The disciples of Christ, scattered by persecution, spread the gospel of the kingdom. In Egypt, these missionaries found a ready acceptance of the new religion and as usually happens, the growing numbers of believers began to gravitate toward certain charismatic leaders. The two most famous of these men were Arius and Athanasius, both of Alexandria.
Arius (c.250-336) held that Christ is the Son of God, and that because He is the Son He therefore had a beginning. “It is a necessary condition of the filial relation,” He wrote, “that the Father must be older than his Son.” The Father and the Son are of “like substance” (or nature) and therefore Christ is divine and worthy of worship. (A century before Arius, another believer named Novation of Rome held a similar view.)
Athanasius, the Bishop of Alexandria, headed the opposing party which held that the Father and the Son are of “one substance,” and are coeternal. They asserted that the doctrine of Arius lowered the Son making Him less worthy of worship than the Father. It is worth noting here that the Egyptians had worshiped a triune God (Isis-Horus-Set, otherwise known as Amum-Maut-Khonso) for thirty centuries.
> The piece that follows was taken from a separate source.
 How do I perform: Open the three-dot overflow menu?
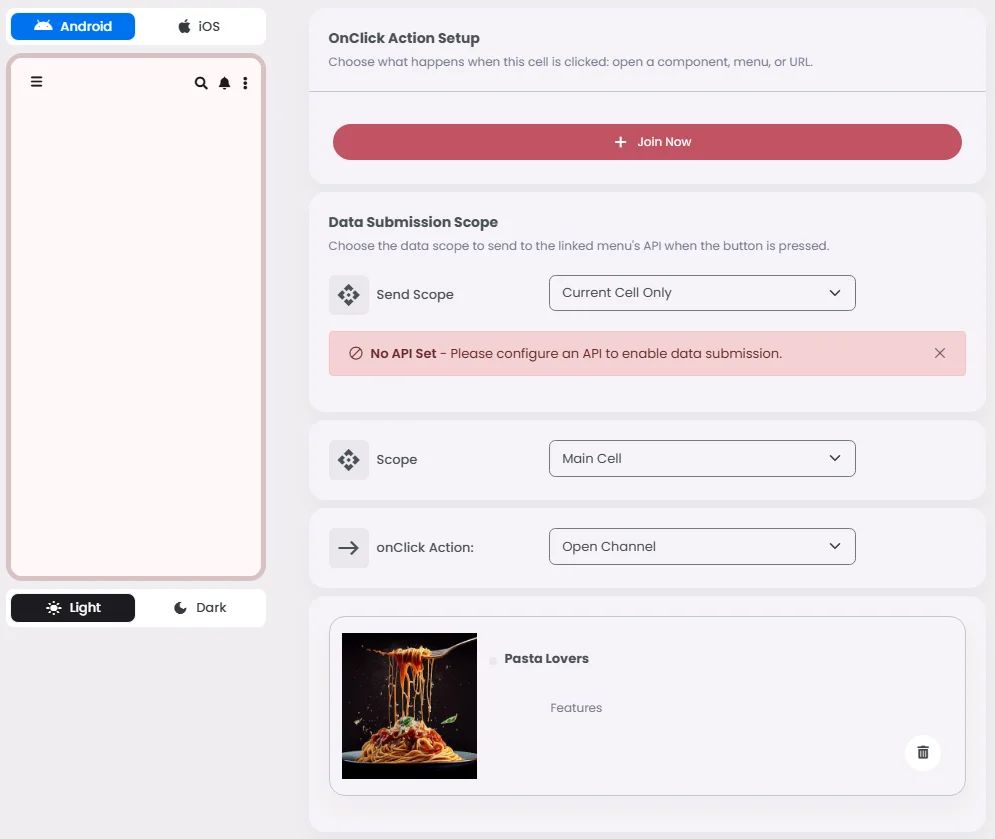point(245,83)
Such heated debates took place between these two factions that the citizens of Alexandria amused themselves with theatrical satires and plays depicting the protagonists, and not many years went by before it could be said that nearly every Christian man or woman had an opinion concerning the nature of Christ. The Jews and Pagans freely insulted Christianity with their mocking derision.
The emperor Constantine was at first very amused by all the squabbling. It kept the people occupied. But as the controversy dragged on and on, he finally called a council of nearly 300 bishops to settle the matter. The first ecumenical council of the Christian church took place in Nicaea (now in modern Turkey) c.325 - 294 years after the death of Christ. The presence of the emperor added to the vehemence of the arguments. He would listen to all sides and then rule. His verdict would decide truth.
As to the main point, the Son was declared to be of the “same substance” with the Father. Arius was branded a heretic and banished to one of the remote provinces of Illyricum. “I am persecuted,” He cried, “because I have taught that the Son had a beginning and the Father had not.”
The ruling of the Emperor was clear. He quickly issued letters denouncing Arius and ordered that anyone found with a copy of his writings must burn it or be put to death.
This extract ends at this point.